Com o objetivo de conhecer um pouco dessa realidade, a reportagem percorreu alguns municípios para retratar como vivem essas comunidades. Para conseguir esse intento foi preciso muita negociação. Entrevistar um cigano não é tarefa simples. Muitas vezes, isso só foi possível graças à intermediação de suas lideranças e sob algumas condições, como não fotografá-los ou filmá-los, não declinar sua localização.
Em alguns locais, mesmo após atendermos a essas exigências, não foi possível realizar as entrevistas. O medo de que suas declarações fossem mal interpretadas pelas autoridades locais e pela Polícia fez com que retroagissem. Apesar disso, foi possível entrar nesse mundo peculiar dos ciganos, uma minoria étnica mais excluída pela sociedade e pelas políticas públicas do que os indígenas e quilombolas.
Matriarca cigana no Ceará
Uma notável representantes da etnia no Ceará é Maria Cícera Lucina, de 82 anos. Ela viveu grandes aventuras e desventuras. Hoje, é considerada a matriarca cigana do Ceará. Desde a morte do seu esposo, há 15 anos, dedica seu tempo a aconselhar os mais jovens, além de dedicar-se a passar às novas gerações a leitura de mão, uma das tradições mais emblemáticas dos ciganos.

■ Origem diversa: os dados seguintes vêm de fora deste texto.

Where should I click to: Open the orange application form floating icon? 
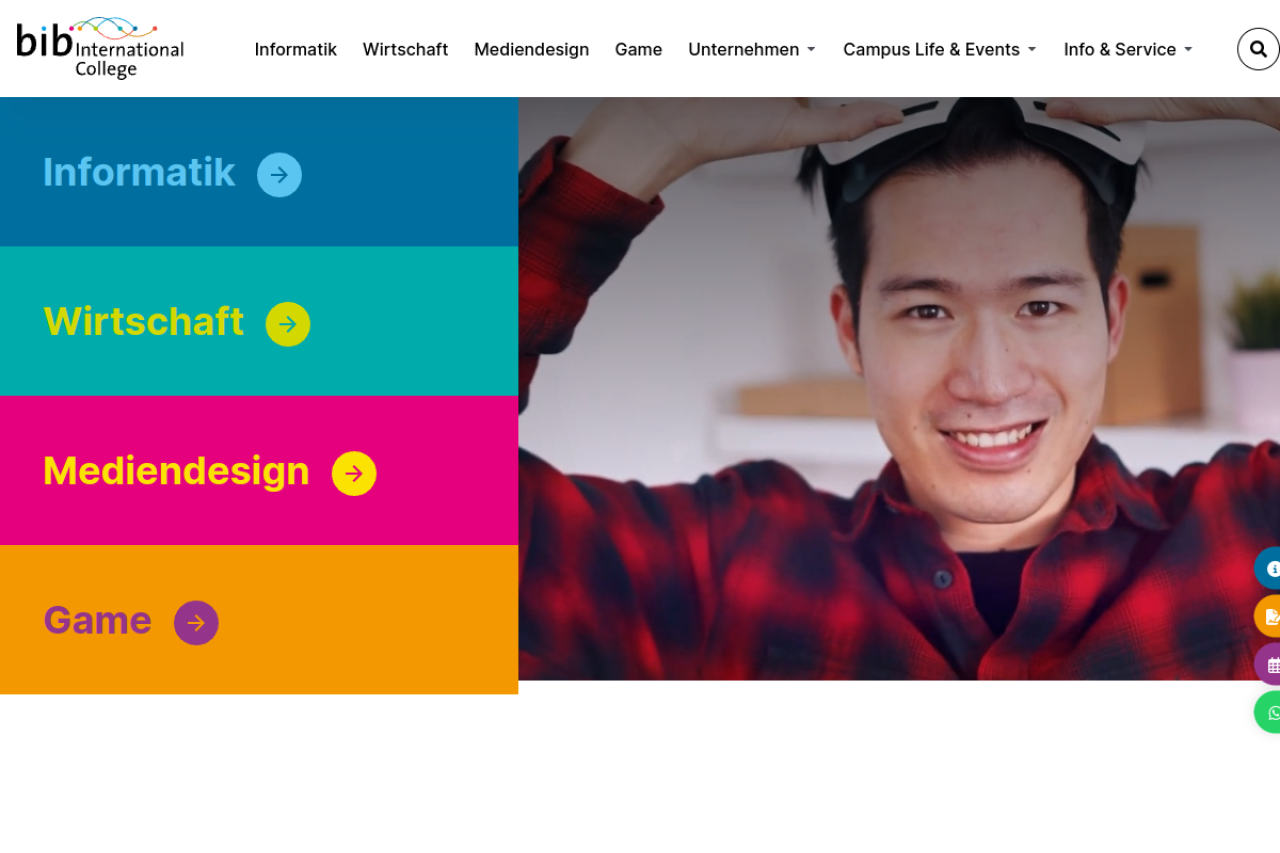pos(1268,616)
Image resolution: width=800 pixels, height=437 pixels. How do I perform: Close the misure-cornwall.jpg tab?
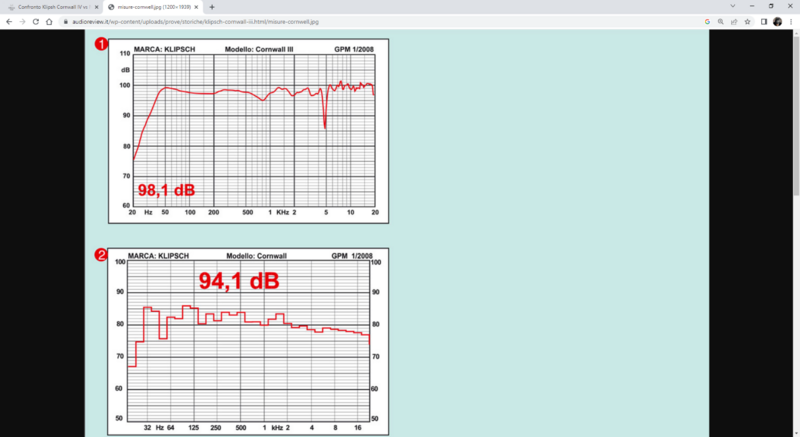pyautogui.click(x=196, y=7)
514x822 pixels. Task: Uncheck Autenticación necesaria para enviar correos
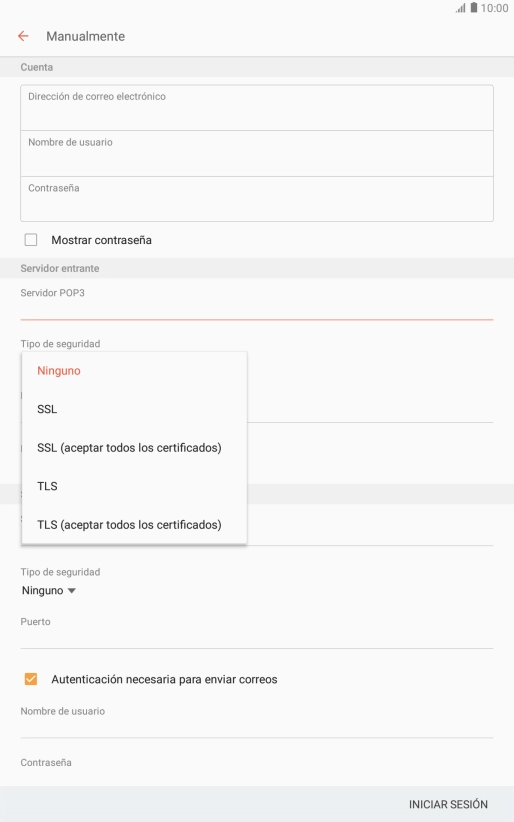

"Nossa vida sempre foi cheia de dificuldades mas também de alegria por poder se deslocar para onde quiséssemos. A gente andava em caravanas. Eram muitas famílias. O Vicente (seu esposo Vicente Gomes Atenório) era um homem correto e respeitado. Por isso a gente recebia acolhida onde chegava. Nós arranchávamos em barracas, casas e acampamentos. Foram décadas de andanças na companhia dos nossos dez filhos ainda pequenos".
O filho mais velho, Édson Rodrigues, conta que essa tradição, que aos poucos foi sendo deixada de lado, acabou por atrapalhar a formação dos jovens. "Eu e meus irmãos nunca conseguimos nos manter na escola. As viagens acabavam prejudicando nossa vida. Por isso, a maioria da nossa raça não tem muito estudo. Ainda bem que isso começou a mudar nos últimos vinte anos. Hoje, já temos ciganos até formados na faculdade. Essa mudança vai ajudar o nosso povo a conquistar seus direitos".
"Ajudo a quem estiver precisando. Muitas mães trazem seus filhos para que eu reze".
Uma das filhas de Édson é Dara Ellen Barbosa Rodrigues, 14 anos, estudante do 9º ano da Escola Municipal de Caucaia Plácido Monteiro Gondim. Dara conta que, aos poucos, o preconceito em torno do seu povo está sendo superado. "Na escola todos sabem que sou cigana. Não escondo a minha origem. Tenho muitas amigas que frequentam a minha casa. Algumas estão aprendendo conosco a dança cigana".